Playwrights
October 25, 2016 6:58 PM   Subscribe

Following my question seeking authors similar to Jane Rawson, Tom Robbins, Douglas Adams and Franz Kafka ...

Same question but replace authors with playwrights. From that question, I learned of Richard Brautigan and I really like his writing.
posted by falsedmitri to Media & Arts (7 answers total) 2 users marked this as a favorite
 
I know Adams + Kafka's work pretty well, but I've never heard of Rawson or Robbins, so I guess these recommendations will maybe be 50% accurate:

Tom Stoppard. He's my favorite modern playwright, but his work is really uneven. A lot of his early work is very experimental, a lot of his most recent work is kind of dull. His best stuff is somewhere in between those periods (although I have a soft spot for the early stuff). Rosencrantz & Guildenstern are Dead is his most famous; Arcadia is probably his best. The Invention of Love and The Real Thing are also great.

Maybe Ionesco? I don't know, I actually don't know Ionesco that well. But your question made me think of Ionesco.
posted by phoenixy at 7:11 PM on October 25, 2016 [1 favorite]


David Ives
posted by BusyBusyBusy at 7:42 PM on October 25, 2016 [2 favorites]

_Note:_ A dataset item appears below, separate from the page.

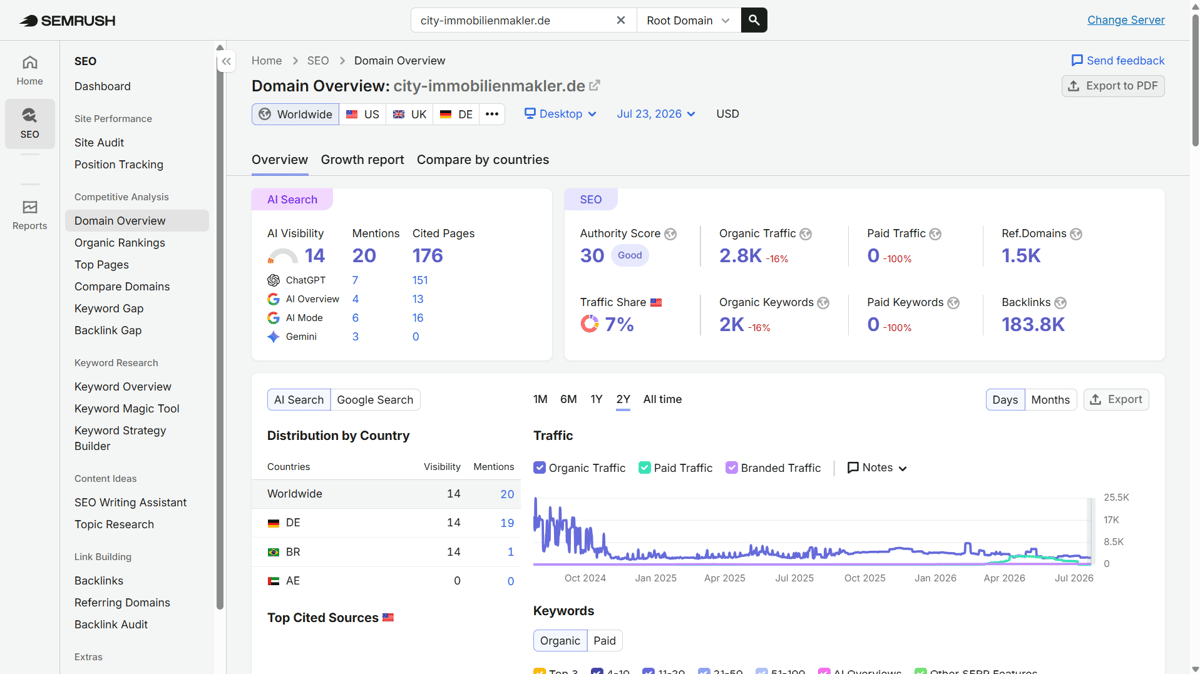Toggle the Branded Traffic checkbox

+1 to Stoppard, Ives, and Ionesco.

Also try Christopher Durang (I worked on 'dentity Crisis, which is hilarious), and maybe David Lindsay-Abaire.
posted by ferret branca at 7:53 PM on October 25, 2016


Bertold Brecht. He took on some things. The Three Penny Opera, The Caucasian Chalk Circle.

Ionesco's Jack or The Submission, is an interesting play, theater of the absurd.

Sam Sheppard try True West. He has written a lot of stuff, directed a lot of films. Acted as well.
posted by Oyéah at 9:03 PM on October 25, 2016


What is it you like about those particular authors? For some reason (I guess because of things about The Pillowman) Martin McDonagh springs to mind for Kafka but it's terribly dark, which it sounds like you're not as much after. There's some smart absurdist humor in Christopher Durang that might work the Douglas Adams thing for you.
posted by Smearcase at 10:09 PM on October 25, 2016


Another thought, if you're willing to do really dark and absurd: Reckless by Craig Lucas.
posted by BusyBusyBusy at 3:56 AM on October 26, 2016


If you like Kafka, maybe try Samuel Beckett. Like Kafka, he tends to be categorised as Difficult and Serious by people who don't realise that he's actually very funny - his early radio play All That Fall, for example, is rooted in the same Irish rural comedy as Flann O'Brien and Father Ted, before taking a very dark turn. A lot of his shorter plays (such as Rough For Theatre II or Act Without Words I or the hypnotic Quad) are much more like comic sketches than serious theatre (albeit more Monty Python than Two Ronnies).

By the way, although Beckett does occasionally use music, nowhere in the stage directions could I find "Terrible music plays throughout", so most occurrences of that are something the director decided would be a good idea, and it generally isn't. The percussion in Quad is an exception.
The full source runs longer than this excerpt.